• **Work item**
Where does the word "chevron" show up in the records? Copy every line that has it.

• **Supplied records**
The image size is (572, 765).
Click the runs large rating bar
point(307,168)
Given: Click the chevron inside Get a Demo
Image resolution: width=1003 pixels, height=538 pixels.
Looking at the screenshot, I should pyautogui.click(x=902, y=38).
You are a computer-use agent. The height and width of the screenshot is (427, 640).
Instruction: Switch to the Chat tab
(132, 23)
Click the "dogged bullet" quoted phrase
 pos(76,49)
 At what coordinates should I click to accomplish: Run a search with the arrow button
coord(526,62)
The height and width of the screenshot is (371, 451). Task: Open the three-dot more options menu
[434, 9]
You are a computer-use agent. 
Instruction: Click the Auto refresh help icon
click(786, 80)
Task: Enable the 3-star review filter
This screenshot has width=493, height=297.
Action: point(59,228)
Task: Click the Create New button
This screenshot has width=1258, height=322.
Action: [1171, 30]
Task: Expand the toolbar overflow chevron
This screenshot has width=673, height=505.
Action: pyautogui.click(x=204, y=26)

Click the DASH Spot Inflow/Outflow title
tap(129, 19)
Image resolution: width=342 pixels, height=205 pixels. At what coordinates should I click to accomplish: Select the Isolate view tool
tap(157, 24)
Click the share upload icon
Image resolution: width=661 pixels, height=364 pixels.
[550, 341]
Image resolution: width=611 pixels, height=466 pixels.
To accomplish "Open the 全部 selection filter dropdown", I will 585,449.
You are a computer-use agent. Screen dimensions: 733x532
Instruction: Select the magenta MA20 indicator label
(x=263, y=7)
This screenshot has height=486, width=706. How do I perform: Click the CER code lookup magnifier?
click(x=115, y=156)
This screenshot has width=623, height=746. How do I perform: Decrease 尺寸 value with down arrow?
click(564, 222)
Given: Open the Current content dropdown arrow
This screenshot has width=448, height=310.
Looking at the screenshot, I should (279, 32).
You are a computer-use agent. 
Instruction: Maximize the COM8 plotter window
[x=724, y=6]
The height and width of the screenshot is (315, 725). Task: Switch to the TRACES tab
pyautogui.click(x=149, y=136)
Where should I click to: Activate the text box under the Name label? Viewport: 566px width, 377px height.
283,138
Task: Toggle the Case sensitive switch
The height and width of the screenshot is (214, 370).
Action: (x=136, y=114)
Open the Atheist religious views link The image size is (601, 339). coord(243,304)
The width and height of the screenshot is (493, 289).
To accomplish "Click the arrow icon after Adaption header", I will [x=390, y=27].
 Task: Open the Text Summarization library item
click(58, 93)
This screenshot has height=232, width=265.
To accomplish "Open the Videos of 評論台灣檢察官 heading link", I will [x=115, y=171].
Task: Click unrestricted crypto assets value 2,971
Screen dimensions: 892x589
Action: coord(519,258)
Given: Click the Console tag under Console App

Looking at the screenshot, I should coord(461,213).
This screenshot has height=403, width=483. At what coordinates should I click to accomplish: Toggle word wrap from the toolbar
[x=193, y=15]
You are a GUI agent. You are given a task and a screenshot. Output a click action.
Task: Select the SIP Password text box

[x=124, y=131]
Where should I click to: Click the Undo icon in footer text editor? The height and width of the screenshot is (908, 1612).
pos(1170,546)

• **Finished exercise**
Given: Click the chevron inside Get a Demo
Task: Expand the toolbar overflow chevron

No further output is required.